En conclusión, el adorno podría ser categorizado como superfluo incluso, como fue el caso
durante el ya fallido proyecto modernista, un crimen. Pero lo cierto es que el ornamento fue el
producto de nuestros primeros logros simbólicos y, hoy, que hemos hecho las paces con él
como parte de nuestra humanidad, continúa siendo su potente portador. Así mismo vamos
haciendo las paces con un patrimonio histórico constructivo antes estigmatizado, vamos
rescatando sus diversas dimensiones de valor y reconociendo en él nuestra humanidad.
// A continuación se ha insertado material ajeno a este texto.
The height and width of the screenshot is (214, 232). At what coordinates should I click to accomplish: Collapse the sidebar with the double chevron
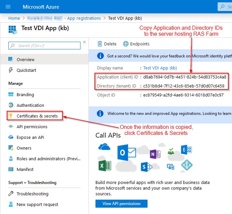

Cuando hablamos de comparar entre joyas y herrerías, no hay que dejar de lado otro
importante asunto, un cambio de escala no menor. Si bien hemos visto que el recorrido de la
herrería a la orfebrería es relativamente directo, este implicó para Valenzuela y Rodríguez un
paso hacia la miniaturización: de las joyas para una fachada, a las joyas para el cuerpo
humano. Dar este paso supuso la investigación técnica y material que permitiese llegar a las
joyas de cobre que forman la muestra. Y el resultado es realmente precioso. Portones se
convierten en pequeños y delicados encajes para el cuello, pecho y orejas. Volutas, hojas,
uniones, todo en cobre y en pequeño. En términos simbólicos, esta transferencia de escala
tiene también una importante consecuencia: resulta en la posibilidad de crear un patrimonio
portátil, liberado de la muralla, que el usuario puede llevar consigo y exhibir ante otros y en
cualquier lugar, explotando así otra cualidad fundamental del objeto de joyería: siendo su
espacio de exhibición última el cuerpo del usuario, la joya tiene el potencial de quedarse en
casa o salir a la calle.
De esta manera, las joyas de Forjadas nos invitan a cargar con, es decir hacernos cargo de la
historia de la ciudad. Estas joyas nos empoderan a poseerla, como si a través de ellas
pudiésemos reapropiarnos de un hilo abandonado, que no hilvana sino el relato de las redes de
relaciones entre ciudadanos de diversas clases, articulado por maestros artesanos que dedican
su vida y sus manos a realizar objetos de cultivada belleza para el disfrute de otros. Y de
tiempos en la historia de la ciudad de Santiago, en que el cuidado y el cariño por el objeto bien
trabajado y el trabajo bien hecho, reinaban sobre la economía utilitarista. Un tiempo en que
nuestro trabajo nos unía en comunidad, en lugar de alienarnos.